On a completely unrelated note, this same daughter has begun a campaign to get her own snake. According to her, they make great pets.

So here’s me, absolutely refusing to buy a snake, but appreciating the sentiment all the same.

Here’s a blast from the past on finding your own rhythm:


Commas

I love to write and I always have, ever since I started writing short stories about Rascal the Raccoon in the back of my grade 3 exercise book when I was supposed to be learning my times tables. I may not be the most brilliant author of all time (every single Rascal Raccoon story started and ended exactly the same, after all), but I’m fairly confident in my skills, except for one thing: I’ve never been very good with commas. It seems like such a small thing, but it can make all the difference between a well-crafted sentence and a wordy, unreadable mess.

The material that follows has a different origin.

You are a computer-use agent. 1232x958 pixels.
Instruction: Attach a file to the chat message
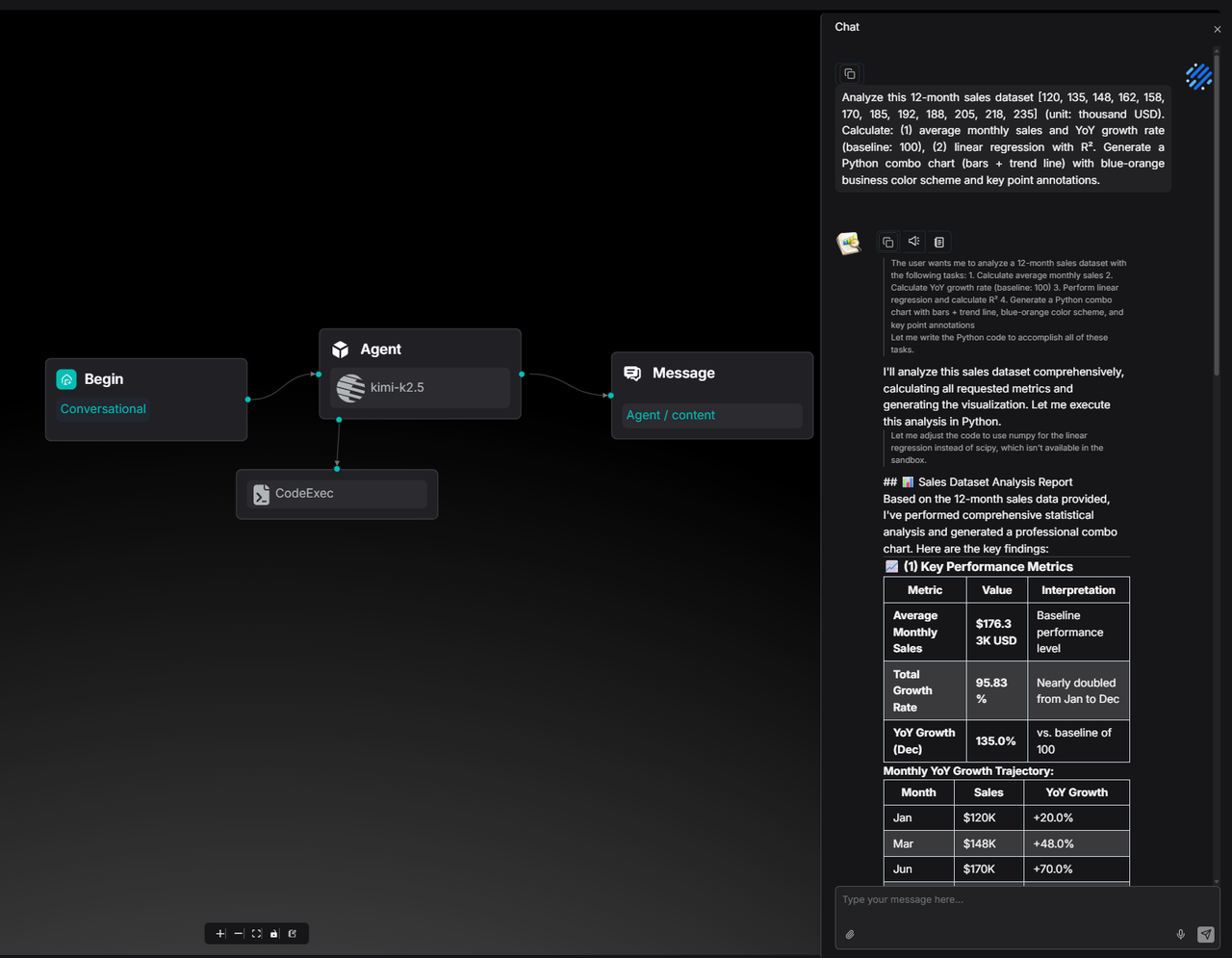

I didn’t always appreciate this fact. When I recruited a friend to proofread my English 11 essay on Macbeth, I was frustrated by his insistence on punctuational accuracy. I mean, who cares about commas, periods and semi-colons when I have important things to say? But he knew these little breaks make a huge difference. He was a good editor.

So, I decided to keep him… and now, when my husband edits my blog posts, he teases me about my poor punctuation. Even with the casual format of blogging, I need to do better. In my last post he had to add only one comma; that’s my all-time record!

“Say it out loud; wherever you take a natural pause, that is where you put a comma” he says.

I’ve never been good with commas, in writing or in life. There are times when I need a deliberate pause. Time to take a breath before moving on to the next thing.

I tend to operate at two speeds: go and stop. When I am really busy, I often forget to eat or even to take reasonable bathroom breaks. There’s nothing dignified about a 35 year old woman doing the pee-pee dance, because she just had to get one more thing done. And on the rare occasions when I’m not busy, inertia begins to set in and it’s hard to get my butt off the couch at all. Yet life, like good writing, flows best with an unhurried rhythm and the occasional pause.

Today I needed a pause. I needed to get out of the house and find some solitude. I felt guilty about it. I worried about all the things I should be doing (knowing full well I wasn’t going to do them even if I did stay home). I asked my husband repeatedly if he minded, until he was irritated at me for thinking the world would fall apart if I left for a few minutes. “It must be hard being a single mom” (his new favourite line from Modern Family). When I finally took a walk in the woods, it was EXACTLY what I needed. Why do I fight it?

What if I took a few minutes each day to enjoy what is, rather than worry about what still needs to be done? What if I saw interruptions as a natural pause in my life, not a ghastly inconvenience? What if I took a moment to pray, to listen, and to catch my breath, whenever I can, all day long?

Are you tired? Worn out? Burned out on religion? Come to me. Get away with me and you’ll recover your life. I’ll show you how to take a real rest. Walk with me and work with me-watch how I do it. Learn the unforced rhythms of grace. I won’t lay anything heavy or ill-fitting on you. Keep company with me and you’ll learn to live freely and lightly.

~ Jesus (Matthew 11: 28-30)

I’ve never been good with commas, but I have a good editor who’s teaching me to do better.